Notwithstanding the inconsistency of the district court's responses, we affirm Bell's conviction on count two. There was sufficient evidence to allow the jury to infer Bell used his fist to strike Officer Drags Wolf. More importantly, the indictment's reference to Bell's use of his fists was surplusage. The court's first response indicating the government had to prove use of fists was thus harmless error, favoring rather than hurting Bell. If the defendant was convicted on the basis of the district court's response to the first question, the jury's guilty verdict reflects that it found the defendant guilty of using his fists. If the jury determined that the court's second response did not require them to find that fists were used, then the jury properly disregarded the court's first response and found Bell assaulted the officer. Either finding is supported sufficiently by the record.

22

Bell argues that if the jury found an assault on count two and did not find that he had used his fists, then the jury was misled and may have based its finding on Bell's assault on the officer with the truck. Bell urges that both his assault convictions thus may have been founded on the same act.

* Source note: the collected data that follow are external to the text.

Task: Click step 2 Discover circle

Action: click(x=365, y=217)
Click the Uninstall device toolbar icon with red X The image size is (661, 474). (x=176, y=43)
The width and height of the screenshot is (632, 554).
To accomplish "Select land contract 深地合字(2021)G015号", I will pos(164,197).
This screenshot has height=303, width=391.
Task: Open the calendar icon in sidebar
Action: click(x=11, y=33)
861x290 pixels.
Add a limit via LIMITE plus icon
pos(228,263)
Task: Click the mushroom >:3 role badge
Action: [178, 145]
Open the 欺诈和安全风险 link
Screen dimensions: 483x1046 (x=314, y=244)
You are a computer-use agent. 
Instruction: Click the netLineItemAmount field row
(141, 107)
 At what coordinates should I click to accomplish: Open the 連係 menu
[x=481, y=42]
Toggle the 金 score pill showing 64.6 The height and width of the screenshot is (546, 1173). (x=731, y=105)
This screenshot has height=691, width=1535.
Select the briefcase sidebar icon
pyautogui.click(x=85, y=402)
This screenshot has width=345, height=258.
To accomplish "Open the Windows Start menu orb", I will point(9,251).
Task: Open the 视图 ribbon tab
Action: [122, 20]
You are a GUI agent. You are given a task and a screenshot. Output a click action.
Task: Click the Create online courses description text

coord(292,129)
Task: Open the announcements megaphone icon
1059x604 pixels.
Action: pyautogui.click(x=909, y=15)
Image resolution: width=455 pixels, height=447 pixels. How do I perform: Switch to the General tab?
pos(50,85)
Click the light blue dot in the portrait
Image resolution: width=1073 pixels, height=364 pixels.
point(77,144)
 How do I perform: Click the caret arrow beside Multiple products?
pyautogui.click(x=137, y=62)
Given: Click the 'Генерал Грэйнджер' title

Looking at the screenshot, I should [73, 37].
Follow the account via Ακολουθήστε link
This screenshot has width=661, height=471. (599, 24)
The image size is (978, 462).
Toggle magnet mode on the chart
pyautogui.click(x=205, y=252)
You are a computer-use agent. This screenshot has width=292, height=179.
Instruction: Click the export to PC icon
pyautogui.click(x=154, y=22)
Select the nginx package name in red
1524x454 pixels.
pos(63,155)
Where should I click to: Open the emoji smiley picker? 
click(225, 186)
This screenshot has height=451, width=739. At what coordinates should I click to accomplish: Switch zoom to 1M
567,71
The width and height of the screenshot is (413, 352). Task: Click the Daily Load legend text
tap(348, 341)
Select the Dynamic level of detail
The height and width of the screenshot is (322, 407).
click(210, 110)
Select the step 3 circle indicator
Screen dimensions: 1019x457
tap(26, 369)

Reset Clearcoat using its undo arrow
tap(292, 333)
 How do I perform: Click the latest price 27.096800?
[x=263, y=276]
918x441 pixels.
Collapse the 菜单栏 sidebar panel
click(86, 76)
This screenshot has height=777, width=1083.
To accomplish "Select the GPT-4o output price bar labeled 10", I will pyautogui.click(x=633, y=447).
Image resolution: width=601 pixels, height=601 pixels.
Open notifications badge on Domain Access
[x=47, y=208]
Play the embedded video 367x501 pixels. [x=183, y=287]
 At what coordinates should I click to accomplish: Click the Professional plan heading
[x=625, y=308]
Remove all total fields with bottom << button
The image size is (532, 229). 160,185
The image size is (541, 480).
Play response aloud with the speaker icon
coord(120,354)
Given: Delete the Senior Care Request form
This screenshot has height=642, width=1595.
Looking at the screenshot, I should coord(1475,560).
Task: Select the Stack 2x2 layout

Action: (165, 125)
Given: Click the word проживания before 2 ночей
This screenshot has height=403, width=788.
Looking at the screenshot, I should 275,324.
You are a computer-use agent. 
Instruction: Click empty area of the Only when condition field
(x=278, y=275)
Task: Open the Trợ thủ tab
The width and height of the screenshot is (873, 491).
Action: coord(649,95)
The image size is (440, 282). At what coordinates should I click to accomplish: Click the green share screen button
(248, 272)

We disagree. The jury's questions to the district court demonstrate the jury was not concerned with the evidence relating to the first count, but was weighing only the proof going to count two. Further, instruction 14, referred to in the district court's second response, set forth only the elements of the offense charged in count two. We do not believe the jury was confused as to which evidence related to each of the two counts.

23

Accordingly, we affirm Bell's conviction.

1

United States District Court for the District of North Dakota, the Honorable Bruce M. Van Sickle, presiding

2

Instruction 14 reads:

ESSENTIAL ELEMENTS--COUNT 2

There are two essential elements required to be proved in order to establish the offense charged in Count 2 of the indictment:

First: The act or acts of forcibly assaulting, resisting, opposing an officer of the Indian Field Service of the United States while such officer was engaged in the performance of his duties; and

Second: The doing of such acts willfully.